* _THE PROBLEM_:
Copy out the listing below, putting "desktop assistant" wherever "computer-use agent" occurs and leaving everything else as it is.

* _ENTRIES_:
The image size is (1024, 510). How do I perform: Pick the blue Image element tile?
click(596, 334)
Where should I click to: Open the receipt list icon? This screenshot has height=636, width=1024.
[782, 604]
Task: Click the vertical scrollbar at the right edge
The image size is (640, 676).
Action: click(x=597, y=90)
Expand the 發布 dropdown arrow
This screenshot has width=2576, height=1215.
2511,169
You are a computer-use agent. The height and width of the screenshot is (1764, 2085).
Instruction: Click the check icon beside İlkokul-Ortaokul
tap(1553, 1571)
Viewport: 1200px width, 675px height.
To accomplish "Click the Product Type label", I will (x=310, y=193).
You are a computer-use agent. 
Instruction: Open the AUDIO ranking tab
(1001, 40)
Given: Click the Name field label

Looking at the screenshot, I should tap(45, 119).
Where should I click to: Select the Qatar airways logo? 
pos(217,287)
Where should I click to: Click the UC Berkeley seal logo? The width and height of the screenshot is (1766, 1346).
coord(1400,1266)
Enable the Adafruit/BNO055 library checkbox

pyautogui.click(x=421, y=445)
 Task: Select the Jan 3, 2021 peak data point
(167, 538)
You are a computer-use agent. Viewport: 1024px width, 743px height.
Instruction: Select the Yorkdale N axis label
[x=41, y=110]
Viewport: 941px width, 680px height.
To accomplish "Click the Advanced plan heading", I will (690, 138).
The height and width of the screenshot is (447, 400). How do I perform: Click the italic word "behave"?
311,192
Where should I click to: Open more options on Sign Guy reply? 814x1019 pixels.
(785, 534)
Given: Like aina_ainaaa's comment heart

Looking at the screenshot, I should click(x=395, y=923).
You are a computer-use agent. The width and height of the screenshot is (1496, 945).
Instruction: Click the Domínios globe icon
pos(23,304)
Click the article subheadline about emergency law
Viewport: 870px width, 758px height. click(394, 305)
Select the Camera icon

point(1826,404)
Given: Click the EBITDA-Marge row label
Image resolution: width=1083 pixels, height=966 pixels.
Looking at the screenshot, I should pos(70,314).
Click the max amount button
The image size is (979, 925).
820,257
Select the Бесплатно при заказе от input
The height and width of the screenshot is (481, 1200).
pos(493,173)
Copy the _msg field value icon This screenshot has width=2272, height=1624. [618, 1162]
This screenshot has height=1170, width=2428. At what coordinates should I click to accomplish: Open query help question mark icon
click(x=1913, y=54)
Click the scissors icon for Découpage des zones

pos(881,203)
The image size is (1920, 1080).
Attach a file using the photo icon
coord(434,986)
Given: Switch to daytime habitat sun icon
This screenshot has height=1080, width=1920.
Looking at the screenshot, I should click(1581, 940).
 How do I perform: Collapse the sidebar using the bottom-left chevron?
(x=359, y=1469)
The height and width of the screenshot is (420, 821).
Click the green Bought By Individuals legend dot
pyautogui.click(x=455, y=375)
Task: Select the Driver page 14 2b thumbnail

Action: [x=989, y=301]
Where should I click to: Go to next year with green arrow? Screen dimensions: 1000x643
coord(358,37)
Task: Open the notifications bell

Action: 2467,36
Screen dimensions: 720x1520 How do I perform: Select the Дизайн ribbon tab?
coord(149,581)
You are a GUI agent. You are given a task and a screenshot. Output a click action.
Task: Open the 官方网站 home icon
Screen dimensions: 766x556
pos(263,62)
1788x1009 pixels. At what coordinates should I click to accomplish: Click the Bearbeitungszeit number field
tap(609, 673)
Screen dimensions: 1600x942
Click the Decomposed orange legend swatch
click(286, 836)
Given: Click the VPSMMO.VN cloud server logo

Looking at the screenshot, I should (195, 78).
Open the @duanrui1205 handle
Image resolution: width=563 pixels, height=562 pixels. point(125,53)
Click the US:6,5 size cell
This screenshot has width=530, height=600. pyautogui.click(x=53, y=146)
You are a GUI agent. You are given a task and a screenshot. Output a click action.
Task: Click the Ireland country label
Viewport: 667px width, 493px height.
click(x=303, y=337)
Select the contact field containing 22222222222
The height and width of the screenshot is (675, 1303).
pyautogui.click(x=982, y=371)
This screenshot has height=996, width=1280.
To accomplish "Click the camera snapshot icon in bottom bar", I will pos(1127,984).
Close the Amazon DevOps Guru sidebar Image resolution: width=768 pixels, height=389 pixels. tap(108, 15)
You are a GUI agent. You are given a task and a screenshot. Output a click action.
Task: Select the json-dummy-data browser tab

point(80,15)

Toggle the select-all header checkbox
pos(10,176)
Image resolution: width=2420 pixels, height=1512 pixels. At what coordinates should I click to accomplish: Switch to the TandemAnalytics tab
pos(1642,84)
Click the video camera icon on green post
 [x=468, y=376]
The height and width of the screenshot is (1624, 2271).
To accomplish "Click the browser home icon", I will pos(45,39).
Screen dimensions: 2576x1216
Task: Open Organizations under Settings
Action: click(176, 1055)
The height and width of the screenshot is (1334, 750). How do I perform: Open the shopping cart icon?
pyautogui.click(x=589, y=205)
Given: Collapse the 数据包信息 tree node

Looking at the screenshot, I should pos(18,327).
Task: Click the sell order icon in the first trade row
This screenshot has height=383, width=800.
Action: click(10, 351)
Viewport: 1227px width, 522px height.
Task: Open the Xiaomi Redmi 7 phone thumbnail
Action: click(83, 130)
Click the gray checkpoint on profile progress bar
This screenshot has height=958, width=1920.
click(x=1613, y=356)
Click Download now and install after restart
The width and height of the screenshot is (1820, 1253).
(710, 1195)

* _SOLVED PROBLEM_:
The image size is (1024, 510). How do I perform: Pick the blue Image element tile?
click(596, 334)
Where should I click to: Open the receipt list icon? This screenshot has height=636, width=1024.
[782, 604]
Task: Click the vertical scrollbar at the right edge
The image size is (640, 676).
Action: click(x=597, y=90)
Expand the 發布 dropdown arrow
This screenshot has width=2576, height=1215.
2511,169
You are a desktop assistant. The height and width of the screenshot is (1764, 2085).
Instruction: Click the check icon beside İlkokul-Ortaokul
tap(1553, 1571)
Viewport: 1200px width, 675px height.
To accomplish "Click the Product Type label", I will (x=310, y=193).
You are a desktop assistant. 
Instruction: Open the AUDIO ranking tab
(1001, 40)
Given: Click the Name field label

Looking at the screenshot, I should tap(45, 119).
Where should I click to: Select the Qatar airways logo? 
pos(217,287)
Where should I click to: Click the UC Berkeley seal logo? The width and height of the screenshot is (1766, 1346).
coord(1400,1266)
Enable the Adafruit/BNO055 library checkbox

pyautogui.click(x=421, y=445)
 Task: Select the Jan 3, 2021 peak data point
(167, 538)
You are a desktop assistant. Viewport: 1024px width, 743px height.
Instruction: Select the Yorkdale N axis label
[x=41, y=110]
Viewport: 941px width, 680px height.
To accomplish "Click the Advanced plan heading", I will (690, 138).
The height and width of the screenshot is (447, 400). How do I perform: Click the italic word "behave"?
311,192
Where should I click to: Open more options on Sign Guy reply? 814x1019 pixels.
(785, 534)
Given: Like aina_ainaaa's comment heart

Looking at the screenshot, I should click(x=395, y=923).
You are a desktop assistant. The width and height of the screenshot is (1496, 945).
Instruction: Click the Domínios globe icon
pos(23,304)
Click the article subheadline about emergency law
Viewport: 870px width, 758px height. click(394, 305)
Select the Camera icon

point(1826,404)
Given: Click the EBITDA-Marge row label
Image resolution: width=1083 pixels, height=966 pixels.
Looking at the screenshot, I should pos(70,314).
Click the max amount button
The image size is (979, 925).
820,257
Select the Бесплатно при заказе от input
The height and width of the screenshot is (481, 1200).
pos(493,173)
Copy the _msg field value icon This screenshot has width=2272, height=1624. [618, 1162]
This screenshot has height=1170, width=2428. At what coordinates should I click to accomplish: Open query help question mark icon
click(x=1913, y=54)
Click the scissors icon for Découpage des zones

pos(881,203)
The image size is (1920, 1080).
Attach a file using the photo icon
coord(434,986)
Given: Switch to daytime habitat sun icon
This screenshot has height=1080, width=1920.
Looking at the screenshot, I should click(1581, 940).
 How do I perform: Collapse the sidebar using the bottom-left chevron?
(x=359, y=1469)
The height and width of the screenshot is (420, 821).
Click the green Bought By Individuals legend dot
pyautogui.click(x=455, y=375)
Task: Select the Driver page 14 2b thumbnail

Action: [x=989, y=301]
Where should I click to: Go to next year with green arrow? Screen dimensions: 1000x643
coord(358,37)
Task: Open the notifications bell

Action: 2467,36
Screen dimensions: 720x1520 How do I perform: Select the Дизайн ribbon tab?
coord(149,581)
You are a GUI agent. You are given a task and a screenshot. Output a click action.
Task: Open the 官方网站 home icon
Screen dimensions: 766x556
pos(263,62)
1788x1009 pixels. At what coordinates should I click to accomplish: Click the Bearbeitungszeit number field
tap(609, 673)
Screen dimensions: 1600x942
Click the Decomposed orange legend swatch
click(286, 836)
Given: Click the VPSMMO.VN cloud server logo

Looking at the screenshot, I should (195, 78).
Open the @duanrui1205 handle
Image resolution: width=563 pixels, height=562 pixels. point(125,53)
Click the US:6,5 size cell
This screenshot has width=530, height=600. pyautogui.click(x=53, y=146)
You are a GUI agent. You are given a task and a screenshot. Output a click action.
Task: Click the Ireland country label
Viewport: 667px width, 493px height.
click(x=303, y=337)
Select the contact field containing 22222222222
The height and width of the screenshot is (675, 1303).
pyautogui.click(x=982, y=371)
This screenshot has height=996, width=1280.
To accomplish "Click the camera snapshot icon in bottom bar", I will pos(1127,984).
Close the Amazon DevOps Guru sidebar Image resolution: width=768 pixels, height=389 pixels. tap(108, 15)
You are a GUI agent. You are given a task and a screenshot. Output a click action.
Task: Select the json-dummy-data browser tab

point(80,15)

Toggle the select-all header checkbox
pos(10,176)
Image resolution: width=2420 pixels, height=1512 pixels. At what coordinates should I click to accomplish: Switch to the TandemAnalytics tab
pos(1642,84)
Click the video camera icon on green post
 [x=468, y=376]
The height and width of the screenshot is (1624, 2271).
To accomplish "Click the browser home icon", I will pos(45,39).
Screen dimensions: 2576x1216
Task: Open Organizations under Settings
Action: click(176, 1055)
The height and width of the screenshot is (1334, 750). How do I perform: Open the shopping cart icon?
pyautogui.click(x=589, y=205)
Given: Collapse the 数据包信息 tree node

Looking at the screenshot, I should pos(18,327).
Task: Click the sell order icon in the first trade row
This screenshot has height=383, width=800.
Action: click(10, 351)
Viewport: 1227px width, 522px height.
Task: Open the Xiaomi Redmi 7 phone thumbnail
Action: click(83, 130)
Click the gray checkpoint on profile progress bar
This screenshot has height=958, width=1920.
click(x=1613, y=356)
Click Download now and install after restart
The width and height of the screenshot is (1820, 1253).
(710, 1195)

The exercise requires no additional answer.